此類患者常見的飲食問題為每日總熱量攝入不足。在三大營養素中,存在碳水化合物攝入不足,蛋白質攝入量不足,而脂肪攝入占比增加的現象。也就是說,主食攝入過少,部分患者每日主食不足150g。由于注重清淡飲食,同時不了解大豆蛋白的優質特點,擔心會加重腎臟負擔,導致動物蛋白及優質植物蛋白均攝入不足。部分患者由于不能耐受正餐熱量不足帶來的影響,以進餐加工的零食作為能量補充,導致脂肪攝入占比超標。
針對此類患者,首先應通過教育使其明確飲食控制只是糖尿病綜合管理中的手段之一。我們治療糖尿病的目的,是使患者的血糖得到良好的控制,同時要使生命質量得到保障。科學的治療應該是有效整合多種手段達到治療目的,其中應包括有效的藥物治療。
因此,如前所述,首先應該通過調整飲食結構保證碳水化合物的基本供給,以滿足熱量的供給和每日膳食纖維的需求。
為了改善肌肉減少的狀態,應增加優質蛋白的攝入。蛋白質對于腎功能正常的糖尿病患者,每日蛋白質的攝入應占總熱量攝入的15%~20%。其中,優質蛋白應占總蛋白攝入量的1/3~1/2。在日常飲食中,優質蛋白來源食物包括乳類、蛋類、瘦肉、禽類、魚蝦和大豆蛋白等。雖然多數植物性蛋白都是非優質蛋白,但是大豆蛋白是個例外。大豆蛋白中蛋白質的含量在38%以上,是肉、蛋、魚蛋白含量的兩倍,谷物類的4~5倍。其氨基酸組成與牛奶蛋白質相似,結構接近人體氨基酸,生理效價為100。與動物性蛋白相比,大豆蛋白不含飽和脂肪,含有的大豆異黃酮還可以降低血清膽固醇的水平,對血脂的調節也更為有利。因此,飲食中選擇豆制品既可以滿足優質蛋白補充的需求,同時又可以避免脂肪攝入的增加。部分患者出于對腎功能保護的關注,認為大豆蛋白是植物蛋白而不食用,這是非常錯誤的。在2013年ADA對成人糖尿病的建議中提到,對于伴有微量或大量蛋白尿的糖尿病腎病患者,沒有證據顯示限制飲食中蛋白質的攝入至常規量可以改善血糖的水平,降低心血管疾病的風險和延緩腎小球濾過率的下降。因此,對糖尿病患者的蛋白質攝入建議應遵循個性化原則,體瘦的患者應適當增加蛋白質的攝入。

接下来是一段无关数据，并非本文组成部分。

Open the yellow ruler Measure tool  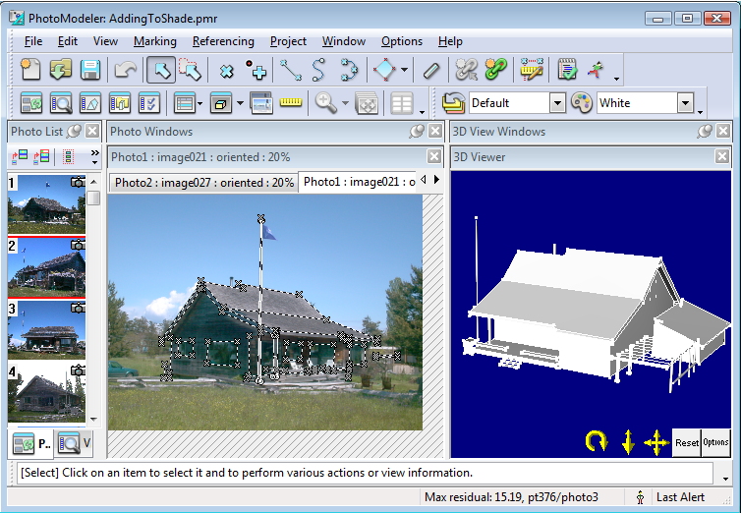(x=290, y=102)
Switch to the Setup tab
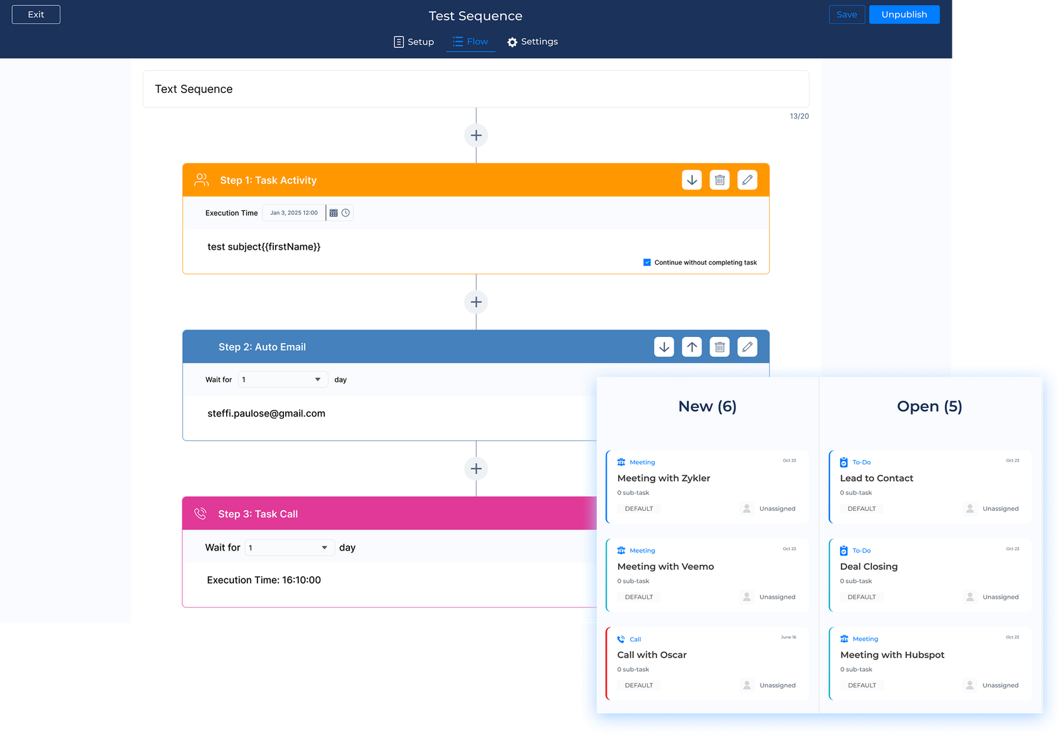The width and height of the screenshot is (1061, 735). tap(414, 42)
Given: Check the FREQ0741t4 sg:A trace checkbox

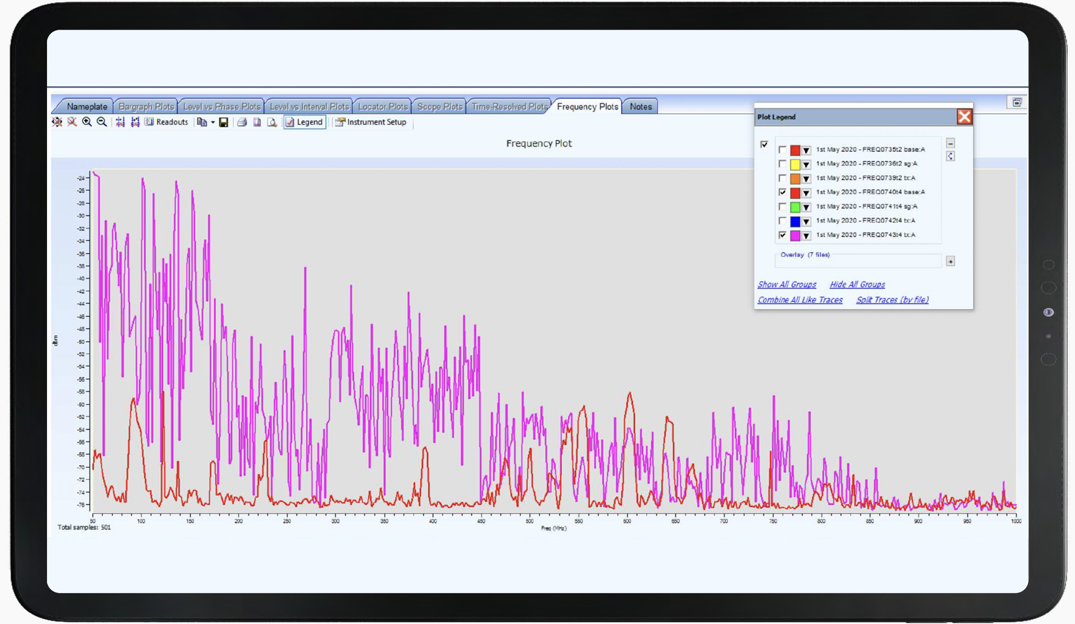Looking at the screenshot, I should [782, 207].
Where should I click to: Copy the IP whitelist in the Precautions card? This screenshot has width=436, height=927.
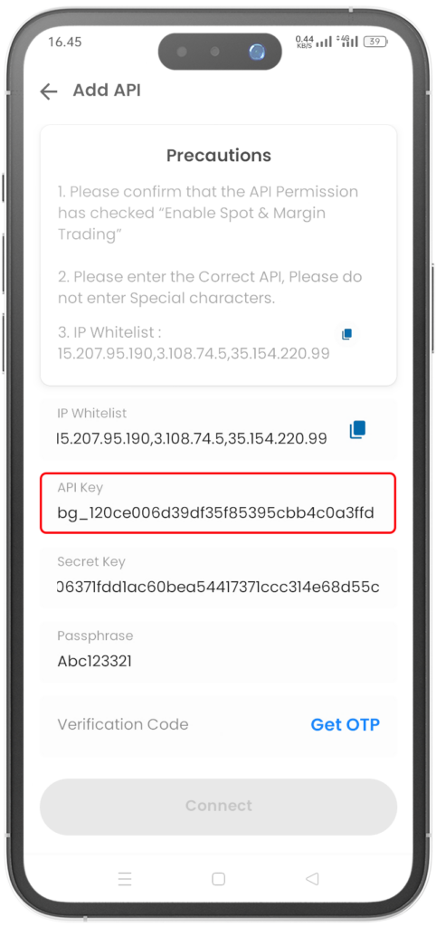coord(346,334)
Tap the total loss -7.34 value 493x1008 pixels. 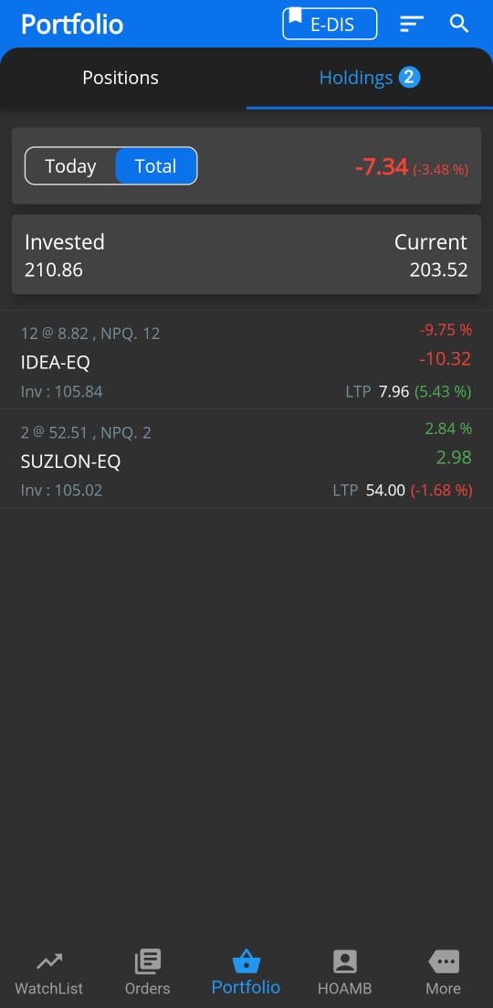[382, 167]
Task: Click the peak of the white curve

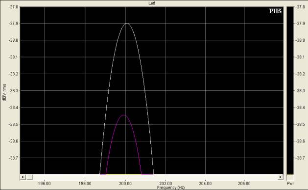Action: click(x=127, y=24)
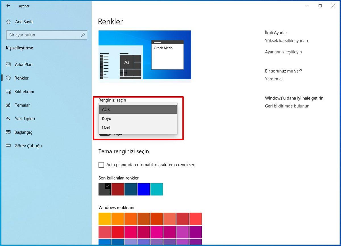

糖尿病患者攝入蛋白質可以在不升高血糖的情況下增加胰島素的反應性。而肌肉蛋白的合成又需要胰島素的參與,因此,此類患者使用磺脲類藥物或胰島素促泌劑可以使胰島素分泌增加而促進氨基酸的利用和肌肉蛋白質的合成,改善肌肉的衰減狀態。同時,α糖苷酶抑制劑可以降低因為主食攝入增加后導致的餐后血糖的升高。
在近期發布的各種糖尿病治療指南中,除了仍建議患者保持良好的血糖控制外,均強調了個性化治療及目標的重要性。其中,不同的飲食習慣是個性化治療中應重點體現的方面之一。由于我國幅員遼闊,又是個多民族聚集的國家,不同居住地域的患者飲食習慣、文化背景和宗教信仰各有不同,導致了在日常飲食選擇中存在著一定的差異。總體來說,我國仍然是個農業大國,居民以耕種為主,在飲食上延續了主食攝入為主的習慣。部分地區由于經濟的迅速發展,城鎮居民的蛋白質攝入,特別是動物類蛋白質的攝入有逐漸增多的現象。

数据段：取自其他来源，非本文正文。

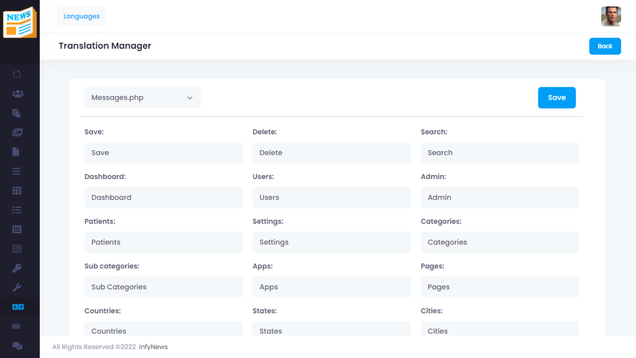The width and height of the screenshot is (636, 358).
Task: Select the A-Z translation sidebar icon
Action: pyautogui.click(x=18, y=307)
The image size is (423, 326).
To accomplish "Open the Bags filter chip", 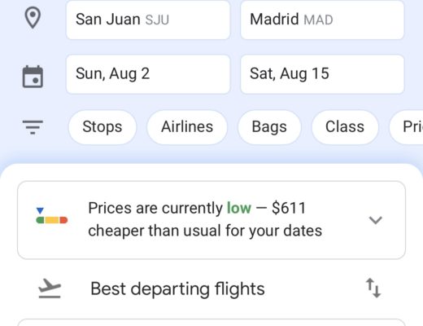I will point(269,127).
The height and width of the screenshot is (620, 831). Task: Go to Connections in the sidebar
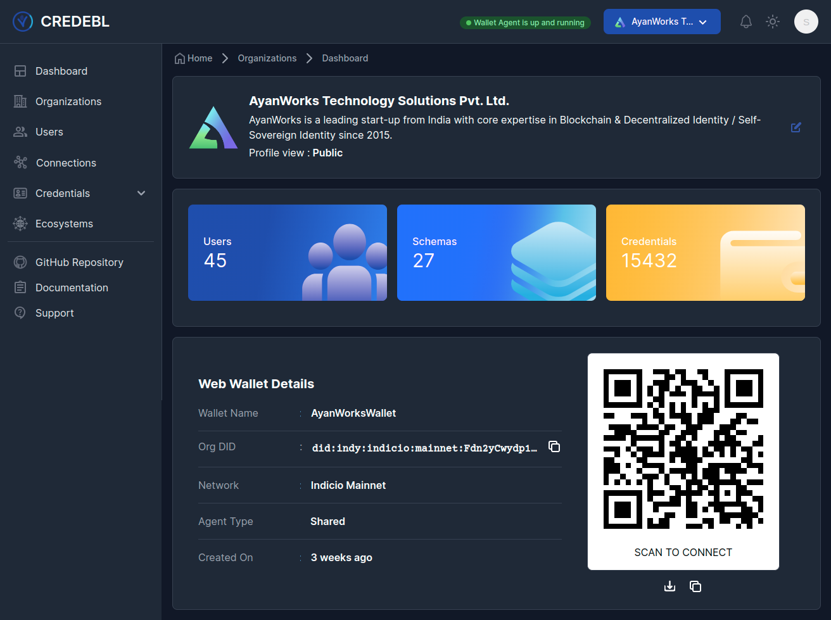pos(66,163)
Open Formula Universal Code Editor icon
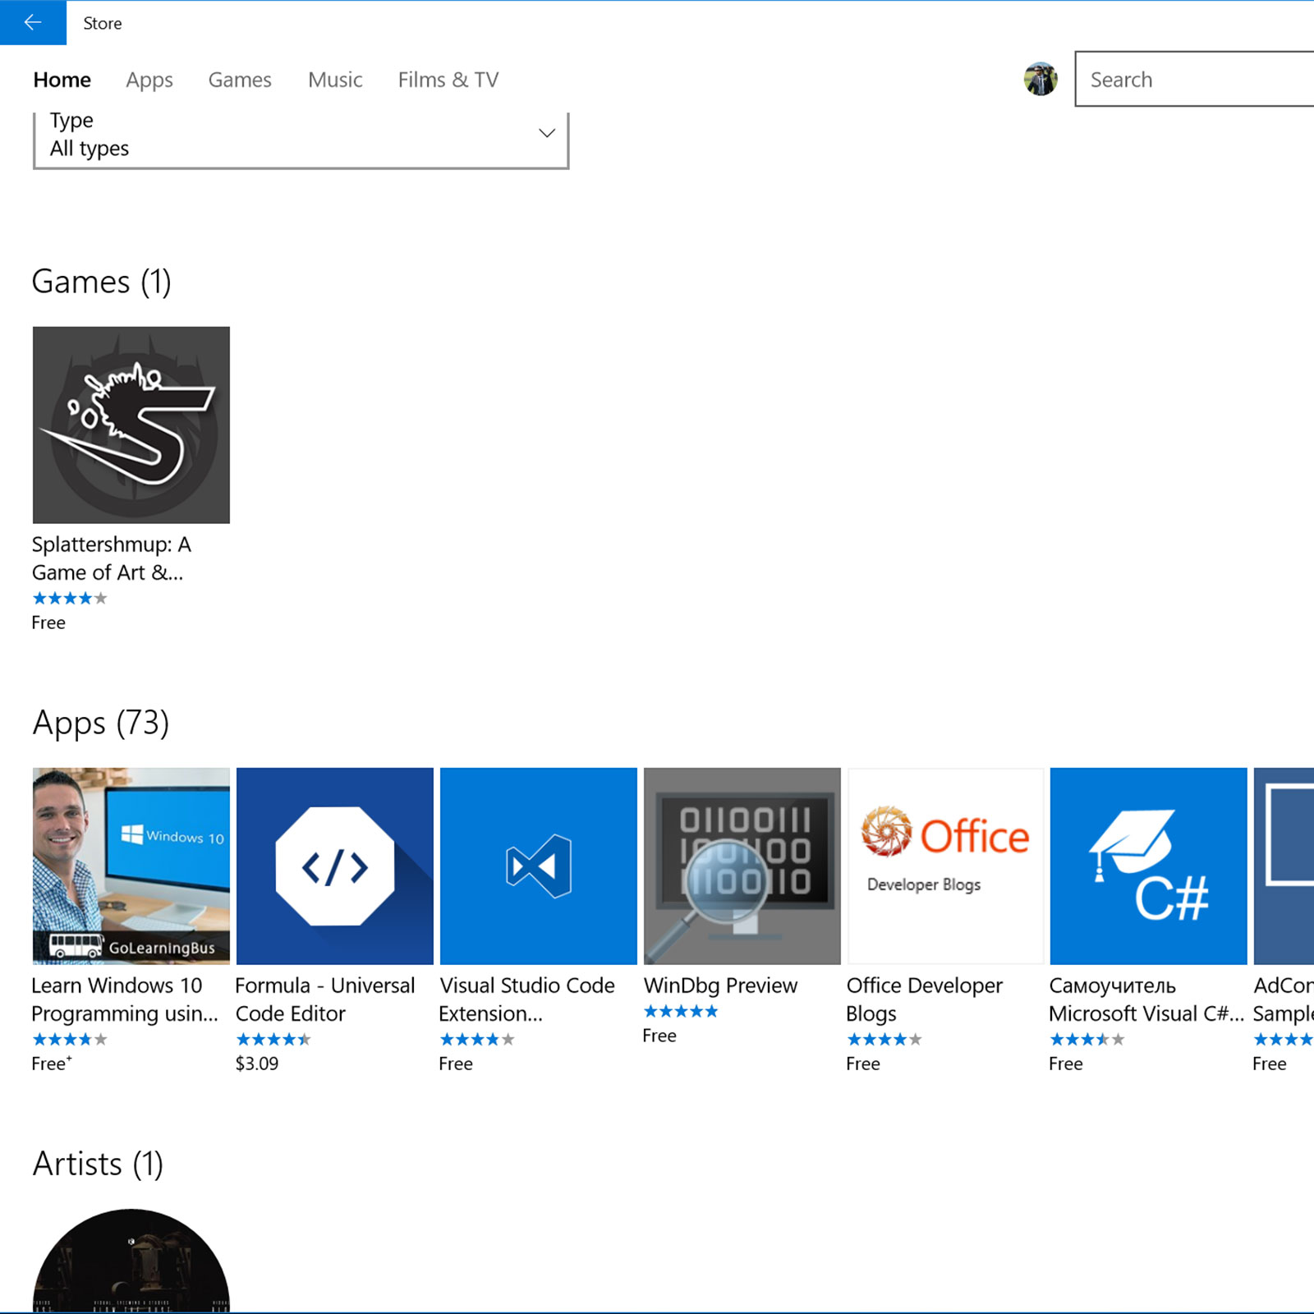Screen dimensions: 1314x1314 334,866
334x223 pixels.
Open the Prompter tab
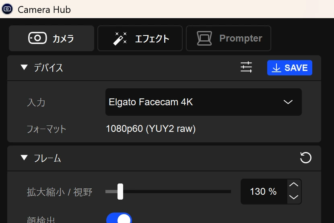229,39
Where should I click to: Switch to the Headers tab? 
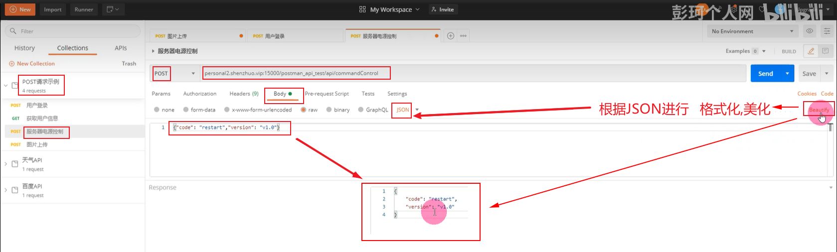[243, 94]
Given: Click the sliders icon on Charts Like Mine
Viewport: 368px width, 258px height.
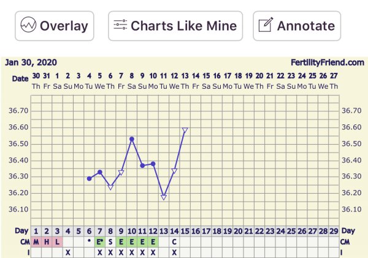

依據我國衛生部和國家統計局在2004年10月發布的《中國居民營養與健康現狀》報告,我國居民的碳水化合物攝入比例仍占每日熱量攝入的50%以上,特別是在農村地區,居民仍習慣以主食為主。主食進入體內可以迅速地被淀粉酶、α糖苷酶、和雙糖酶(麥芽糖酶、乳糖酶、蔗糖酶等)分解吸收利用,升高血糖的水平。因此,此類患者建議使用α糖苷酶抑制劑,可以延緩多糖向雙糖的分解,降低餐后血糖水平。另外,速效的磺脲類藥物和胰島素促泌劑也可以通過刺激胰島素的快速分泌達到降低餐后血糖的目的。

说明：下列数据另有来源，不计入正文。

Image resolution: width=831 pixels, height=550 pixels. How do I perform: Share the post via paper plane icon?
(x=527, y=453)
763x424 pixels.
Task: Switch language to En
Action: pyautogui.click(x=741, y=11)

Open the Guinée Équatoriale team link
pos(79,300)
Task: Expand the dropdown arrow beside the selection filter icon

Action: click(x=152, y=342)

隨著蛋白類食物攝入的增加,脂肪的攝入也隨之增加,使得每日總熱量攝入超標。對于此類患者,二甲雙胍和DPP-4抑制劑的使用可以更好地發揮抑制食欲的作用,協助整體血糖的控制。
雖然有研究證實適量飲酒可以降低心血管疾病發生的風險,但是對于糖尿病患者仍然不建議飲酒,特別是大量飲用白酒。酒精是一種高熱量供體,過多引用可以導致單純熱量攝入增多;在過量飲酒時,由于酒精對肝臟功能的影響,會抑制肝糖原的輸出,增加低血糖發生的風險。特別是對使用磺脲類藥物和胰島素注射的患者,這種風險會顯著增加;酒精還可以抑制維生素的吸收利用,并進而影響神經系統功能。除此之外,長期飲酒導致的肝功能損害也是二甲雙胍使用的禁忌。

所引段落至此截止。